# Given entries
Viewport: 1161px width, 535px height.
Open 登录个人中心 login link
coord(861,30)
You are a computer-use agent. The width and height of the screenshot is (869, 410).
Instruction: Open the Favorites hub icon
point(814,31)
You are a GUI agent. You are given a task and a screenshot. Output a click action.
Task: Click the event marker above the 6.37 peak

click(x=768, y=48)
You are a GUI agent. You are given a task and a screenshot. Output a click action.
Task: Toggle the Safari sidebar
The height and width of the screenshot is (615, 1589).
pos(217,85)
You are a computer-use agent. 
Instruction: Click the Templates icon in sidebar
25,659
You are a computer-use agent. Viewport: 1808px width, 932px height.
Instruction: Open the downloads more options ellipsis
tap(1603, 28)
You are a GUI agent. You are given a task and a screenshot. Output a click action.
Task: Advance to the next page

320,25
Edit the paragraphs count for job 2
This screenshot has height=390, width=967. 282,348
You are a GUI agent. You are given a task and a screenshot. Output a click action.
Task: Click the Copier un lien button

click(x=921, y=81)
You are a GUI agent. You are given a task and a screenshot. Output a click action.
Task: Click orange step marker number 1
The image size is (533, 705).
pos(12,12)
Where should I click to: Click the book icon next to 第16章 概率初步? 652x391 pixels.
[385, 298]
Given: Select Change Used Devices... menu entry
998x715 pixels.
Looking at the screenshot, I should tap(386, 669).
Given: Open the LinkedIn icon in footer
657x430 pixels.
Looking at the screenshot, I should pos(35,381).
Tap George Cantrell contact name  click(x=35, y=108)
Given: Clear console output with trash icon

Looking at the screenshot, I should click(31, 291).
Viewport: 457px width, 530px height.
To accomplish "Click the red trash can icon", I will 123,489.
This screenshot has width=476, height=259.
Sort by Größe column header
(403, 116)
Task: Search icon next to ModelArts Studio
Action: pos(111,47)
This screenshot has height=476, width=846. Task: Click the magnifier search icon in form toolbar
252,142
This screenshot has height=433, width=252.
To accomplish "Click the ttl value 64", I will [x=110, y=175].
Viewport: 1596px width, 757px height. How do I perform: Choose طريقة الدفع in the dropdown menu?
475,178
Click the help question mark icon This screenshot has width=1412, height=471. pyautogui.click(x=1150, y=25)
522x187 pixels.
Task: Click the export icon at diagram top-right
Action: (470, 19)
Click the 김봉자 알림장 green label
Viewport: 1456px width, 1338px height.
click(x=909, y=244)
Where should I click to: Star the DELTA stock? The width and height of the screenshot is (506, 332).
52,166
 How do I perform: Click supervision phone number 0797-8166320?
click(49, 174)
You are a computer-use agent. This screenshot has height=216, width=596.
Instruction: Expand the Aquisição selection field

# Problem to solve
Quote the records above exactly, from the first line through the line containing "Task: Toggle the Safari sidebar", and nothing more.

# Exercise response
Viewport: 1161px width, 535px height.
Open 登录个人中心 login link
coord(861,30)
You are a computer-use agent. The width and height of the screenshot is (869, 410).
Instruction: Open the Favorites hub icon
point(814,31)
You are a GUI agent. You are given a task and a screenshot. Output a click action.
Task: Click the event marker above the 6.37 peak

click(x=768, y=48)
You are a GUI agent. You are given a task and a screenshot. Output a click action.
Task: Toggle the Safari sidebar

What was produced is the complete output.